* _Tasks to complete_:
(a) List every calendar year that appears in the article on medical marijuana dispensaries and hospitalizations below.
(b) Carry on the article about medical marijuana dispensaries and marijuana-related hospitalizations from its final sentence.

---------- Text excerpt

Another rift in the quest toward federal marijuana legalization is being investigated, as a research team from the University of Pittsburgh Graduate School of Public Health found a link between the growing number of medical marijuana dispensaries and increased marijuana-related hospitalizations. Whether this link establishes true causality remains to be seen, but researchers are insisting that greater insight into the topic is necessary to prevent future health issues for the public. The study will be published in the Sept. 1 issue of the journal Drug and Alcohol Dependence.

In light of this new evidence, researchers are asking the public to reexamine legalization related to both medical and recreational use of marijuana. The study, funded by the National Institutes of Health, is the first to look at the impact of the number of marijuana dispensaries statewide, while also analyzing the characteristics of a population in relation to their marijuana-related hospitalizations.

Lead author and assistant professor in Pitt Public Health Department, Dr. Christina Mair says looking into where medical marijuana dispensaries are placed and the subsequent health outcomes on the public is key to discovering the degree of risk. “Our study indicates that there are real problems associated with a higher density of marijuana dispensaries in neighborhoods,” she said in a recent press release. “More study and monitoring, coupled with thoughtful legislation and community decision will be prudent to ensure that marijuana laws have the fewest negative consequences for vulnerable populations.”

The team decided to investigate California, the state with the longest standing medical marijuana program in the United States, established in 1996 with the Compassionate Use Act. Since the legislation, medical marijuana dispensaries are popping up more and more to meet the growing demand and expanding program. To analyze health outcomes on the surrounding population, researchers used studies on liquor stores as a guide. Previous research on liquor stores measured how the density of these places within a given population could possibly affect health outcome. Researchers say that policymakers, as well as health care practitioners could also learn from these studies about how to minimize health repercussions in a similar fashion.

For the study, researchers looked at California hospital discharges between the years 2001 and 2012 that had either a primary or secondary code related to marijuana dependence, or abuse. Overall, the team observed an increase during this time, finding 17,469 marijuana-related hospitalizations in 2001 grew to 68,408 hospitalizations in 2012. Interestingly, an overwhelming 85 percent of these cases were related to marijuana abuse as opposed to dependence. When asked what this distinction meant, Mair told Medical Daily that abuse constitutes “continued, frequent use despite negative consequences (including emotional, missing school/work, social consequences, some physical manifestations of problems),” while dependence was more of a physical addiction, or “what we often picture when we think of ‘drug addiction.’”

--------------------
---------- Data

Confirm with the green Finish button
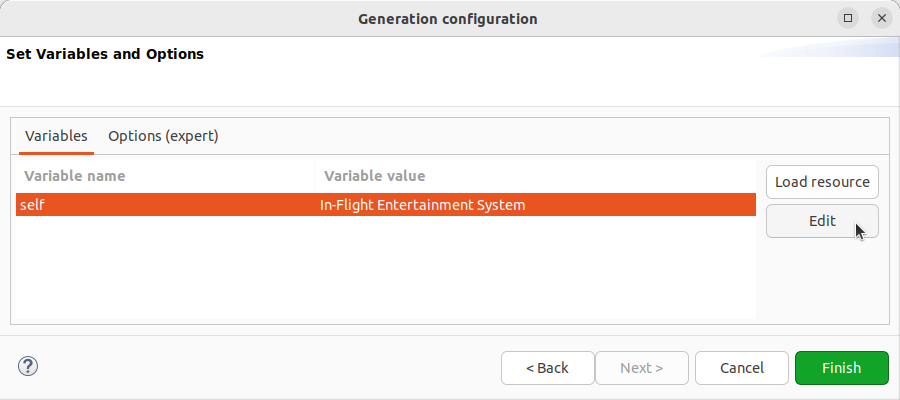Screen dimensions: 900x400 (841, 368)
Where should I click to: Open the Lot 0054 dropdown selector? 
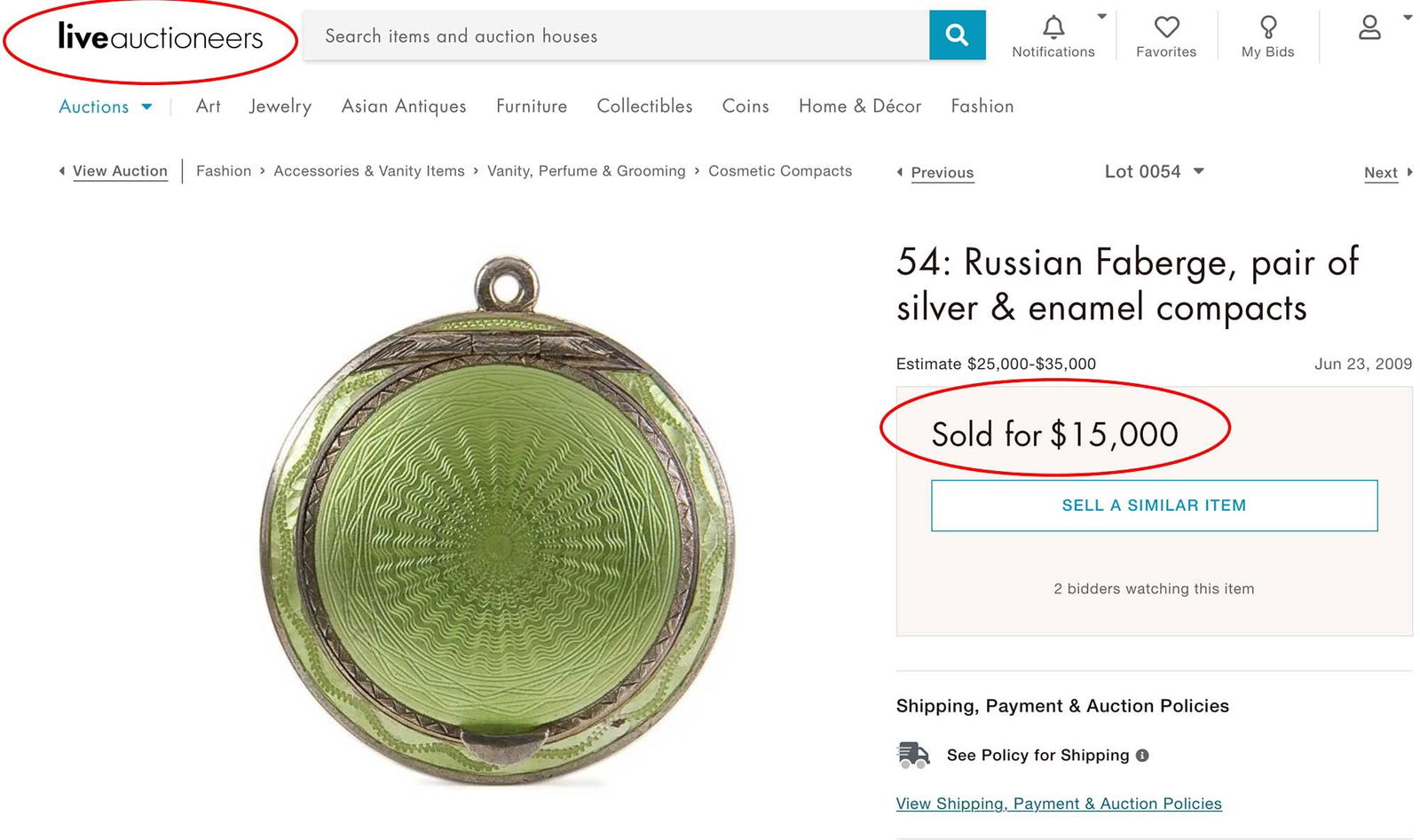pos(1154,171)
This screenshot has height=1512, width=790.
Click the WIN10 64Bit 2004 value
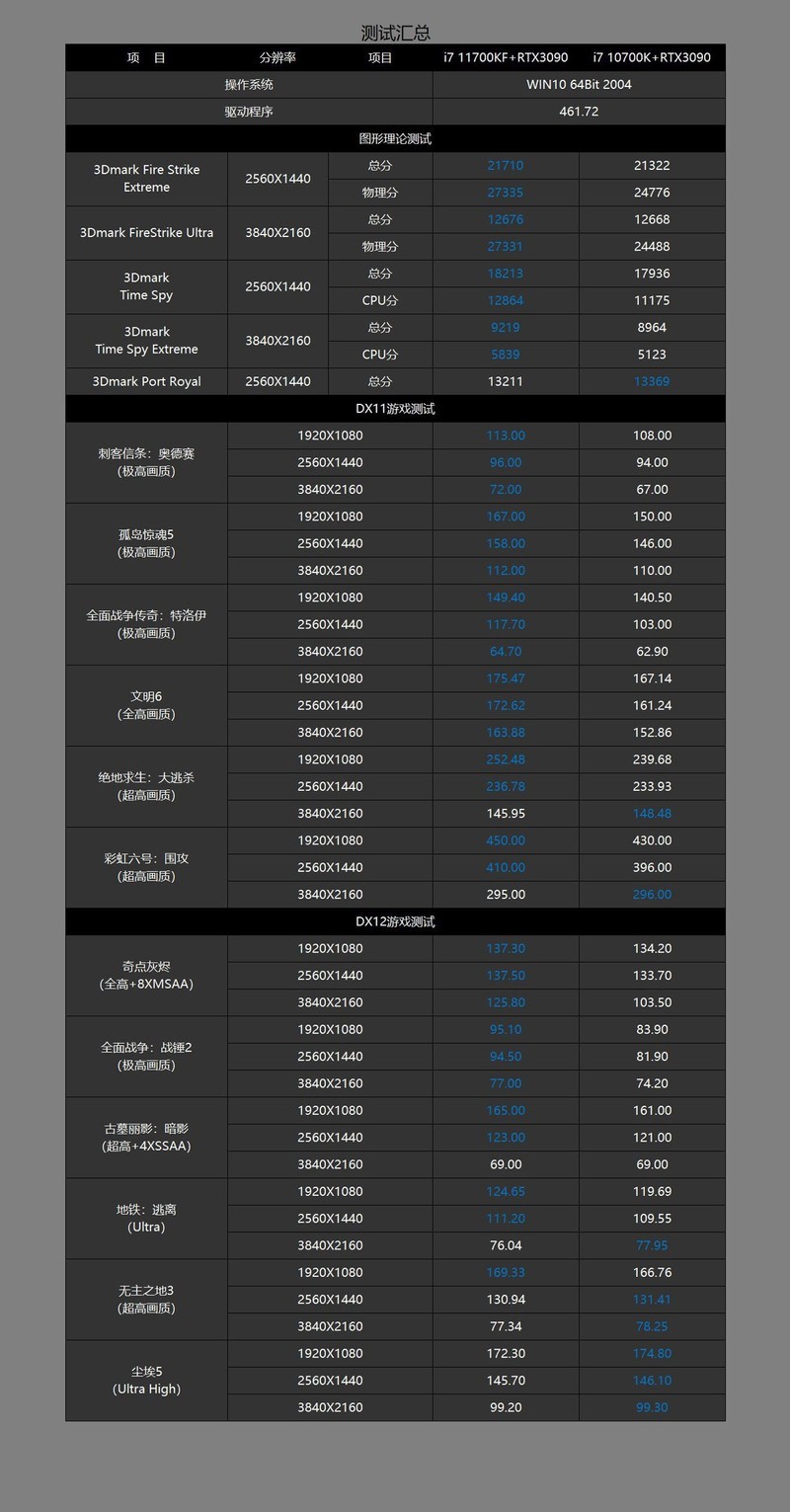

--------------------

* _Responses to the exercise_:
(a) 1996, 2001, 2012

(b)
Also, 99.2 percent, almost all of the cases, were secondary codes, meaning that the primary reason a patient was hospitalized was not marijuana. Mair gave an example of a secondary code, saying "So if they were, say, a cancer patient using medical MJ they’d be unlikely to receive a secondary code for abuse, but if they had an accident (e.g., unintentional injury) they might get a secondary diagnosis code. Once again, I personally don’t give these codes."

What’s more, when researchers examined ZIP codes of hospitalized patients in relation to number of dispensaries in that area, they found that with every dispensary within a square mile of a given ZIP code, there was a 6.8 increase in the number of hospitalizations linked to marijuana.

As far as the demographic of those living in these regions, Mair says that people living in lower income neighborhoods with lower education levels were more likely to wind up in the hospital in some way or another, with marijuana somehow involved.

Even though this research is definitely something to think about, Mair concedes that they are not sure if the link means that these dispensaries are causing the hospitalizations. In fact, the study does state that within some states, usage of marijuana was higher before legalization, while others found that legalization brought no change in the frequency of use. “It is unclear if the marijuana dispensaries are simply located in neighborhoods that tend to be more disadvantaged and already have underlying problems with marijuana abuse, or if presence of the dispensaries is causing an increase in abuse and hospitalizations,” she said. “It could be both factors.”

Because greater numbers of dispensaries did show a trend toward increased hospitalizations, but these hospitalizations often involved marijuana in an indirect, often remote way, further research must be done in order to determine causality. As for now, researchers say proceed with caution: Though we cannot fully ascertain if the dispensaries are at fault, researchers suggest we are better safe than sorry.

"Passage of laws permitting marijuana use and sale is likely to continue, so it is critical that we continue to research the impact of dispensaries on the health of local communities to provide guidance on regulations and public health outreach to prevent abuse," Mair said.